Unlike meetings with the Clippers, where waiting for them inside a hotel room was NBA legend Jerry West, or unlike meetings with the Lakers alongside Hall of Famer Magic Johnson, prospects walked into their Portland meeting to find …. Dana Sinclair.
“It was … different,’’ Duke wing Gary Trent Jr. said.
Sinclair is a sports performance psychologist who has been working with the Blazers since 2007. When she was first hired by then-general manager Kevin Pritchard, Sinclair would sometimes convene with the team on the road. But now, she is mostly in charge of handling the Blazers pre-draft intel.
According to some of the players Sinclair interviewed last week, they were given a checklist with various character traits. After they checked what they felt applied to them, there were a serious of questions.
“It was questions like, ‘What would people describe you as?’’’ Brian Bowen said. “And ‘What would you describe yourself as?’ It was interesting. It was her getting to know me personally. I liked it.’’
After the checklist and questions, the players talked with Sinclair and discussed the results. Some of the players said she nailed their personality.
“She was close,’’ Oregon’s Troy Brown said. “But she said she thought I was a little unsocial, and when she said that I was a little shocked. I was like, not me. Not me.’’
Bowen, the former Louisville recruit, said she nailed him.
“She formed and said things about me that were so accurate it was crazy,’’ Bowen said. “It was eye opening.’’

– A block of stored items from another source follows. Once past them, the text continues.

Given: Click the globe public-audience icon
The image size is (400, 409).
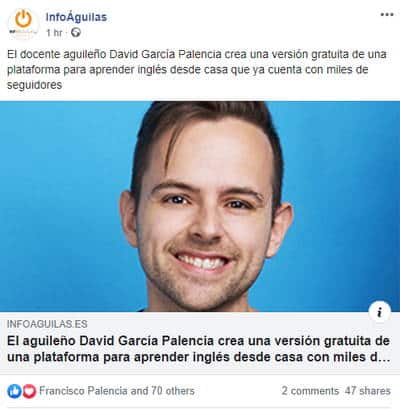Looking at the screenshot, I should pos(76,32).
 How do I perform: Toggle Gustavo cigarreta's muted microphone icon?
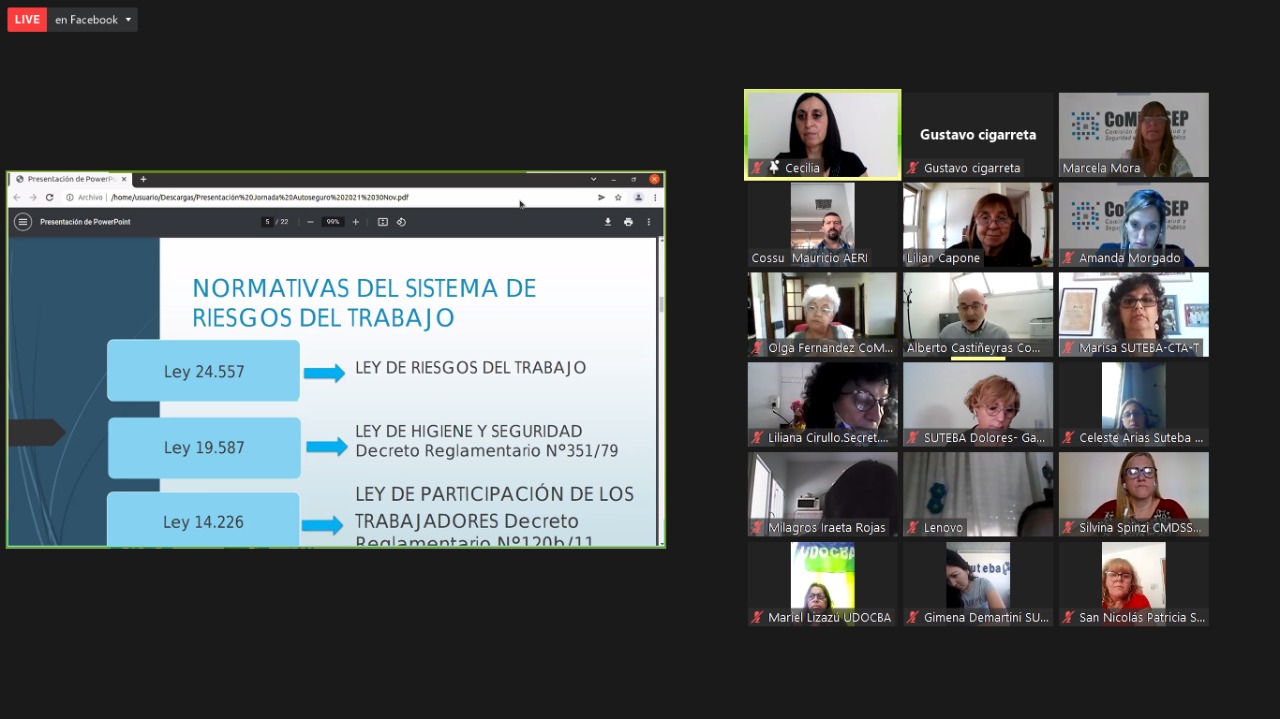913,168
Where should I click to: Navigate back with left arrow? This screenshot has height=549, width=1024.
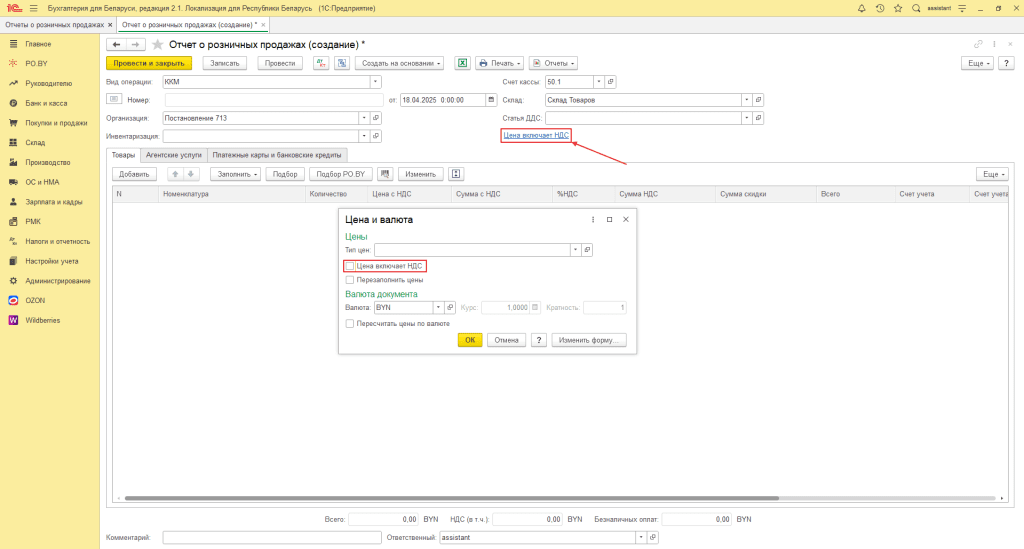pos(116,44)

Bowen said there was nothing weird about the questions and noted that Minnesota asked him the most interesting question: If you were driving and approaching a yellow light, what would you do?
WILL BLAZERS’ SHAKE?
One of the prospects the Blazers interviewed in Chicago was SMU’s Shake Milton, who notes that he has “had my fair share” of adversity in his life.
This season as a junior, he broke his right hand, forcing him to miss the season’s final 11 games. And when he was 15, his father, Myrion, died in 2012 at age 43 because of a heart issue.
“My family was in my corner, and that’s all I needed,’’ Milton said.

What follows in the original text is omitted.